*** Provided data ***
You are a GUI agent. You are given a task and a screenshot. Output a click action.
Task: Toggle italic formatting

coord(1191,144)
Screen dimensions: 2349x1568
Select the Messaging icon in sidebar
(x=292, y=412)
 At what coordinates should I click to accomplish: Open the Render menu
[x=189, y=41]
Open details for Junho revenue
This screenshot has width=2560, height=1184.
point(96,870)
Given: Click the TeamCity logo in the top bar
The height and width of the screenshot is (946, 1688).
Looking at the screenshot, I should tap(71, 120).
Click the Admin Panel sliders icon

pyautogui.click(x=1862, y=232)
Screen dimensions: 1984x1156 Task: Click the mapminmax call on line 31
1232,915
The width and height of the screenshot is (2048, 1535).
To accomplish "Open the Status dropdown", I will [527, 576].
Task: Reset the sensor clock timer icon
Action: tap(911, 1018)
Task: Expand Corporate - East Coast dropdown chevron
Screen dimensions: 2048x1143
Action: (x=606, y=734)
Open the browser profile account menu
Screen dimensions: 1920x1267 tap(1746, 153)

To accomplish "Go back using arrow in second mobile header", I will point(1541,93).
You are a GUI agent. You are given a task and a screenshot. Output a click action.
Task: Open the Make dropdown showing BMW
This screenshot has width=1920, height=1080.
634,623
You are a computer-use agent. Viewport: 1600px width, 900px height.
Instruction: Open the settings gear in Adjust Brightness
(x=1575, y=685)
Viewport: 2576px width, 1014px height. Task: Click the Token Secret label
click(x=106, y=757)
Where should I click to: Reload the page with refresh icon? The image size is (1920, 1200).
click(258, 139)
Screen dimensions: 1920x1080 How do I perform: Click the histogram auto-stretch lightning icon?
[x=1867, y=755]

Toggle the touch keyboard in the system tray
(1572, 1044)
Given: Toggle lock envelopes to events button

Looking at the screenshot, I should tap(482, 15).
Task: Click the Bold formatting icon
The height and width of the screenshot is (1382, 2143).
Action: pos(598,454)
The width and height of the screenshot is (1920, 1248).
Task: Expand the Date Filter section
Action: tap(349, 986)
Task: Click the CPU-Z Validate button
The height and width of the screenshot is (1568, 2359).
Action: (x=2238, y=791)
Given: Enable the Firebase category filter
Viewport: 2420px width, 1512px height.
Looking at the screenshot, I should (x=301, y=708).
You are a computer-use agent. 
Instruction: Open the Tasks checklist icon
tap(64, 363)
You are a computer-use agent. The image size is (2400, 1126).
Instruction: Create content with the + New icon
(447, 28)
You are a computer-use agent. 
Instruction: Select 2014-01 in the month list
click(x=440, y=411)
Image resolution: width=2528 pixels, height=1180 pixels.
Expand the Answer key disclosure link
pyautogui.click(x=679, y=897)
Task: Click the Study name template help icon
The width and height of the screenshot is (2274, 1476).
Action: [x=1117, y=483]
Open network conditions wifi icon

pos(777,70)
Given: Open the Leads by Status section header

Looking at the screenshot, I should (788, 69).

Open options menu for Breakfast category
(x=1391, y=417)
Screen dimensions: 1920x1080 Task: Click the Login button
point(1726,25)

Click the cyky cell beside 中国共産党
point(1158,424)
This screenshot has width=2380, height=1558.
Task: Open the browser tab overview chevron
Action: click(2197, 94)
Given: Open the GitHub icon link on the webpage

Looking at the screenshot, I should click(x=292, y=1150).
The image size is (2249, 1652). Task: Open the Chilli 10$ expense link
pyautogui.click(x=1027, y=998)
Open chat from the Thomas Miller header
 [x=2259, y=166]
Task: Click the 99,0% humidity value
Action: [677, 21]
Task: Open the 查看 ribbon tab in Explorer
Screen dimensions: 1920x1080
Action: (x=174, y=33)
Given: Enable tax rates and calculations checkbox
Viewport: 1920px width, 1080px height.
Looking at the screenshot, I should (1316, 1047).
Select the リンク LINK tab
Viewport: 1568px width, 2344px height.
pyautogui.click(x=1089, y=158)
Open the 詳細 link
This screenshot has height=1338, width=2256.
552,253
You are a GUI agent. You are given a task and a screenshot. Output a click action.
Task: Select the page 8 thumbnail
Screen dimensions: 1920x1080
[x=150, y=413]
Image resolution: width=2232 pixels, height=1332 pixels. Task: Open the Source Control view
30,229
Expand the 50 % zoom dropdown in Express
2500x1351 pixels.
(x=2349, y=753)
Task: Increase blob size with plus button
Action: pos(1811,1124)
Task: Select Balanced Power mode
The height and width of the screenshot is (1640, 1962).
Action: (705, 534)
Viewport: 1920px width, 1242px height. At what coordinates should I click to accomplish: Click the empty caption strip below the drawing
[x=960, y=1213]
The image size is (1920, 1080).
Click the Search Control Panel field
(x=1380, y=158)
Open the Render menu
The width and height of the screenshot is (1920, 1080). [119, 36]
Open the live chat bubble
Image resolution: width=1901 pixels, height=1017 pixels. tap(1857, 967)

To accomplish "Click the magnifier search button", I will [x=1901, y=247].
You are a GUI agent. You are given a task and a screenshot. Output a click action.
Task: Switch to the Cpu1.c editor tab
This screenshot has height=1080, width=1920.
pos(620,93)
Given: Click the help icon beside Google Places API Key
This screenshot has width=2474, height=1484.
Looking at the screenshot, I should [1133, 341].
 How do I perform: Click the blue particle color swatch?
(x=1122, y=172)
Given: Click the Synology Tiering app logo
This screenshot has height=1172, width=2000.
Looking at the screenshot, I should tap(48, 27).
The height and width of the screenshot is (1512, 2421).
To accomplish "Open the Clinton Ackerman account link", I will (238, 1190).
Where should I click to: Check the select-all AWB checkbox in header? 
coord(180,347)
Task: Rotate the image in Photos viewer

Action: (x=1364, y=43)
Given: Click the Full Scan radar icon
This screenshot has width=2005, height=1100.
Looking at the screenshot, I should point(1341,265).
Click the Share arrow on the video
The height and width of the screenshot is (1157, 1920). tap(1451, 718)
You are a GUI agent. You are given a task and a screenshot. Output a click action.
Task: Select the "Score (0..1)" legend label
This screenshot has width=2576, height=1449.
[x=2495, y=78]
*** End of Provided data ***
- **To do**
Take the entries above and repeat them verbatim.

- **Response for this exercise**
You are a GUI agent. You are given a task and a screenshot. Output a click action.
Task: Toggle italic formatting

coord(1191,144)
Screen dimensions: 2349x1568
Select the Messaging icon in sidebar
(x=292, y=412)
 At what coordinates should I click to accomplish: Open the Render menu
[x=189, y=41]
Open details for Junho revenue
This screenshot has width=2560, height=1184.
point(96,870)
Given: Click the TeamCity logo in the top bar
The height and width of the screenshot is (946, 1688).
Looking at the screenshot, I should tap(71, 120).
Click the Admin Panel sliders icon

pyautogui.click(x=1862, y=232)
Screen dimensions: 1984x1156 Task: Click the mapminmax call on line 31
1232,915
The width and height of the screenshot is (2048, 1535).
To accomplish "Open the Status dropdown", I will [527, 576].
Task: Reset the sensor clock timer icon
Action: tap(911, 1018)
Task: Expand Corporate - East Coast dropdown chevron
Screen dimensions: 2048x1143
Action: (x=606, y=734)
Open the browser profile account menu
Screen dimensions: 1920x1267 tap(1746, 153)

To accomplish "Go back using arrow in second mobile header", I will point(1541,93).
You are a GUI agent. You are given a task and a screenshot. Output a click action.
Task: Open the Make dropdown showing BMW
This screenshot has width=1920, height=1080.
634,623
You are a computer-use agent. Viewport: 1600px width, 900px height.
Instruction: Open the settings gear in Adjust Brightness
(x=1575, y=685)
Viewport: 2576px width, 1014px height. Task: Click the Token Secret label
click(x=106, y=757)
Where should I click to: Reload the page with refresh icon? The image size is (1920, 1200).
click(258, 139)
Screen dimensions: 1920x1080 How do I perform: Click the histogram auto-stretch lightning icon?
[x=1867, y=755]

Toggle the touch keyboard in the system tray
(1572, 1044)
Given: Toggle lock envelopes to events button

Looking at the screenshot, I should tap(482, 15).
Task: Click the Bold formatting icon
The height and width of the screenshot is (1382, 2143).
Action: pos(598,454)
The width and height of the screenshot is (1920, 1248).
Task: Expand the Date Filter section
Action: tap(349, 986)
Task: Click the CPU-Z Validate button
The height and width of the screenshot is (1568, 2359).
Action: (x=2238, y=791)
Given: Enable the Firebase category filter
Viewport: 2420px width, 1512px height.
Looking at the screenshot, I should (x=301, y=708).
You are a computer-use agent. 
Instruction: Open the Tasks checklist icon
tap(64, 363)
You are a computer-use agent. The image size is (2400, 1126).
Instruction: Create content with the + New icon
(447, 28)
You are a computer-use agent. 
Instruction: Select 2014-01 in the month list
click(x=440, y=411)
Image resolution: width=2528 pixels, height=1180 pixels.
Expand the Answer key disclosure link
pyautogui.click(x=679, y=897)
Task: Click the Study name template help icon
The width and height of the screenshot is (2274, 1476).
Action: [x=1117, y=483]
Open network conditions wifi icon

pos(777,70)
Given: Open the Leads by Status section header

Looking at the screenshot, I should (788, 69).

Open options menu for Breakfast category
(x=1391, y=417)
Screen dimensions: 1920x1080 Task: Click the Login button
point(1726,25)

Click the cyky cell beside 中国共産党
point(1158,424)
This screenshot has width=2380, height=1558.
Task: Open the browser tab overview chevron
Action: click(2197, 94)
Given: Open the GitHub icon link on the webpage

Looking at the screenshot, I should click(x=292, y=1150).
The image size is (2249, 1652). Task: Open the Chilli 10$ expense link
pyautogui.click(x=1027, y=998)
Open chat from the Thomas Miller header
 [x=2259, y=166]
Task: Click the 99,0% humidity value
Action: [677, 21]
Task: Open the 查看 ribbon tab in Explorer
Screen dimensions: 1920x1080
Action: (x=174, y=33)
Given: Enable tax rates and calculations checkbox
Viewport: 1920px width, 1080px height.
Looking at the screenshot, I should (1316, 1047).
Select the リンク LINK tab
Viewport: 1568px width, 2344px height.
pyautogui.click(x=1089, y=158)
Open the 詳細 link
This screenshot has height=1338, width=2256.
552,253
You are a GUI agent. You are given a task and a screenshot. Output a click action.
Task: Select the page 8 thumbnail
Screen dimensions: 1920x1080
[x=150, y=413]
Image resolution: width=2232 pixels, height=1332 pixels. Task: Open the Source Control view
30,229
Expand the 50 % zoom dropdown in Express
2500x1351 pixels.
(x=2349, y=753)
Task: Increase blob size with plus button
Action: pos(1811,1124)
Task: Select Balanced Power mode
The height and width of the screenshot is (1640, 1962).
Action: (705, 534)
Viewport: 1920px width, 1242px height. At what coordinates should I click to accomplish: Click the empty caption strip below the drawing
[x=960, y=1213]
The image size is (1920, 1080).
Click the Search Control Panel field
(x=1380, y=158)
Open the Render menu
The width and height of the screenshot is (1920, 1080). [119, 36]
Open the live chat bubble
Image resolution: width=1901 pixels, height=1017 pixels. tap(1857, 967)

To accomplish "Click the magnifier search button", I will [x=1901, y=247].
You are a GUI agent. You are given a task and a screenshot. Output a click action.
Task: Switch to the Cpu1.c editor tab
This screenshot has height=1080, width=1920.
pos(620,93)
Given: Click the help icon beside Google Places API Key
This screenshot has width=2474, height=1484.
Looking at the screenshot, I should [1133, 341].
 How do I perform: Click the blue particle color swatch?
(x=1122, y=172)
Given: Click the Synology Tiering app logo
This screenshot has height=1172, width=2000.
Looking at the screenshot, I should tap(48, 27).
The height and width of the screenshot is (1512, 2421).
To accomplish "Open the Clinton Ackerman account link", I will (238, 1190).
Where should I click to: Check the select-all AWB checkbox in header? 
coord(180,347)
Task: Rotate the image in Photos viewer

Action: (x=1364, y=43)
Given: Click the Full Scan radar icon
This screenshot has width=2005, height=1100.
Looking at the screenshot, I should point(1341,265).
Click the Share arrow on the video
The height and width of the screenshot is (1157, 1920). tap(1451, 718)
You are a GUI agent. You are given a task and a screenshot. Output a click action.
Task: Select the "Score (0..1)" legend label
This screenshot has width=2576, height=1449.
[x=2495, y=78]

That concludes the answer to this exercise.